Quando, nel 2001, la Dischord diede alle stampe il settimo (si, 13 songs lo considero un album) lavoro dei Fugazi, loro non sapevano che sarebbe stato l'ultimo; o forse si. Fatto sta che noi di sicuro avremmo sperato che ce ne fosse un successivo, ed un altro ancora magari. Purtroppo così non è stato ed ora mi ritrovo a recensire l'ultimo disco della legendaria band di Washington DC, come sempre formata dalle due chitarre-voci Picciotto e MacKaye, dal bassista Lally e dal batterista Canty. In più c'è la collaborazione del fonico Busher alle percussioni o ad una batteria secondaria in alcuni pezzi.

L'album si apre con una intro di meno di un minuto che ci accompagna alla prima vera traccia "Cashout", pezzo calmo quanto basta che annuncia un uno-due da paura: "Full Disclosure" e "Epic Problem". La prima alterna una strofa cantata in modo straziante da Picciotto ad uno dei ritornelli più emozionanti e melodici di tutta la loro produzione, per arrivare all'assolo/interludio letterarmente da pelle d'oca. La seconda presenta stacchi tipici del gruppo e si conclude con una parte prima strumentale e poi cantata che probabilmente è uno dei punti più alti del disco. L'album rallenta e scende di tono nella parte centrale, degna di nota "The Kill" dove trova spazio Joe Lally alla voce. Arrivati alla fine dell'album troviamo altri capolavori: "Ex-spectator" riesce a creare un'atmosfera unica con le due chitarre che martellano durante il ritornello rendendo l'ascolto del brano una sfida a restare immobili mentre MacKaye si sgola per restare al passo dell'imponente sezione ritmica supportata dalle percussioni di Canty e del fonico Busher. "Nightshop" ci regala l'ultima canzone cantata dal falsetto di Picciotto con un interludio unico, tra chitarre pulite e distorte.

Probabilmente questo è l'album che farei ascoltare per primo a qualcuno che si vuole affacciare alla produzione dei Fugazi, è molto melodico e meno "difficile" di molti altri lavori, rimanendo però alla pari dei precedenti capolavori, senza una caduta di tono.

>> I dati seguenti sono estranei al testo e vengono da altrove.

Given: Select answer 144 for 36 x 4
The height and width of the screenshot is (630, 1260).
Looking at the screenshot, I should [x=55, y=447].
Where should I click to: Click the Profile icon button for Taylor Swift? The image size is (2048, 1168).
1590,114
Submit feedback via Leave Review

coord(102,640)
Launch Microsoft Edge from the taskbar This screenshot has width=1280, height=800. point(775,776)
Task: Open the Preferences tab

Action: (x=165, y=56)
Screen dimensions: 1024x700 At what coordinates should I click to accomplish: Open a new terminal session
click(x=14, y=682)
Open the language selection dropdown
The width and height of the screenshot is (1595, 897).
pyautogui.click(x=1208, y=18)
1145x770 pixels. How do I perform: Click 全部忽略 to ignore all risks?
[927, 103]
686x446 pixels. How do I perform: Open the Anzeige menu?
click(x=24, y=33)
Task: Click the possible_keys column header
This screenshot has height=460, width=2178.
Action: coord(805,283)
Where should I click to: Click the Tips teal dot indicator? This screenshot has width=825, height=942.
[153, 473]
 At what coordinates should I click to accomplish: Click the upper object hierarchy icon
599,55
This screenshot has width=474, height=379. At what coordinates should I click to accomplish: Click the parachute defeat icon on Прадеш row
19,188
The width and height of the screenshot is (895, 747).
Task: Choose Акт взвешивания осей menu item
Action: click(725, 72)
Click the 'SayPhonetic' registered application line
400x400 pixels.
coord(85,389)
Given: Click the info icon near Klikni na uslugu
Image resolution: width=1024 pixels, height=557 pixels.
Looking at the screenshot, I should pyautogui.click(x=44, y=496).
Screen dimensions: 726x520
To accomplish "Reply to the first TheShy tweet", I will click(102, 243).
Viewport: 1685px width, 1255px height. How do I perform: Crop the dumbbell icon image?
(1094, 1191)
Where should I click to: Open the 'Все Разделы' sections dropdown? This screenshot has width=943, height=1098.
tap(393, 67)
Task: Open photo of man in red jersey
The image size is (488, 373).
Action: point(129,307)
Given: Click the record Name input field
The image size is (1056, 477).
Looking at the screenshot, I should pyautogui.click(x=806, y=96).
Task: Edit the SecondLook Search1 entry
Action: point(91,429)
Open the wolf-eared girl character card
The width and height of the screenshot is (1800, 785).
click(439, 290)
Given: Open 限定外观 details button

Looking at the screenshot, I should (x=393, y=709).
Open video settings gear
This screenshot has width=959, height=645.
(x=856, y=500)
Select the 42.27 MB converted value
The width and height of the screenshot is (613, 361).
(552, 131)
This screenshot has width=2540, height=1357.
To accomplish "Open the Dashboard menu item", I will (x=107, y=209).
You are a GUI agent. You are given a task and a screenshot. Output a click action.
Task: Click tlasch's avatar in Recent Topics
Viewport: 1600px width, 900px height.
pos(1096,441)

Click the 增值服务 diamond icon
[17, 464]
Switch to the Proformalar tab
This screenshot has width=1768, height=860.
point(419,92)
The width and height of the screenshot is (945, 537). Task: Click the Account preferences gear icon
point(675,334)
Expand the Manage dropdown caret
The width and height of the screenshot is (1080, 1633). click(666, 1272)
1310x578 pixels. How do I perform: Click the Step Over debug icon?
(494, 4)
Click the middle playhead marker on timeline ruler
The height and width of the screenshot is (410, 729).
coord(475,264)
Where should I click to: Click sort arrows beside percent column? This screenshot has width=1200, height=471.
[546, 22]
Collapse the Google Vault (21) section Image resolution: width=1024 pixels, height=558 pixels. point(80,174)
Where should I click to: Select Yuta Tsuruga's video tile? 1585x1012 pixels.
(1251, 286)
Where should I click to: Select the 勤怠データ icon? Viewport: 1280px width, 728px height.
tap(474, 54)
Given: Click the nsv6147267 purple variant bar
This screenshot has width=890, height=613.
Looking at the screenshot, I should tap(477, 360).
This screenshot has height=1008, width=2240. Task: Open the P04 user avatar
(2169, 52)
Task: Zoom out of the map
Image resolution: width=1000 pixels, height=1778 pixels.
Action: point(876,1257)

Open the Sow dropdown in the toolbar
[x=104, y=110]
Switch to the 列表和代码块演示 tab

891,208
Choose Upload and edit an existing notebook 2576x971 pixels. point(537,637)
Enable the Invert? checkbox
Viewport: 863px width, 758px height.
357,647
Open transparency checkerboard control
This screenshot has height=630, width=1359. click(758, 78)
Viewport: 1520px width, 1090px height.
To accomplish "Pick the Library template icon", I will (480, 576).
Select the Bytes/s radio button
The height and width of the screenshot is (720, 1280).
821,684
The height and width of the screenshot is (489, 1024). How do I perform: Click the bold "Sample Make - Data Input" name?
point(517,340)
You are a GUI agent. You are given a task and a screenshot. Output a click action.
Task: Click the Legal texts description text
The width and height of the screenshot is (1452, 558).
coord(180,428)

Arrivati alla fine dell'album ascoltiamo la title-track che meglio non poteva chiudere l'album, con un urlo strozzato di MacKaye che mette la parola fine ad una storia perfetta, iniziata da lui stesso che recitava "I'm a patient boy" accompagnato da tutti noi che urliamo "I wait" per 4 volte e arrivata all'epilogo con l'ennesimo capolavoro di una delle più grandi band della storia.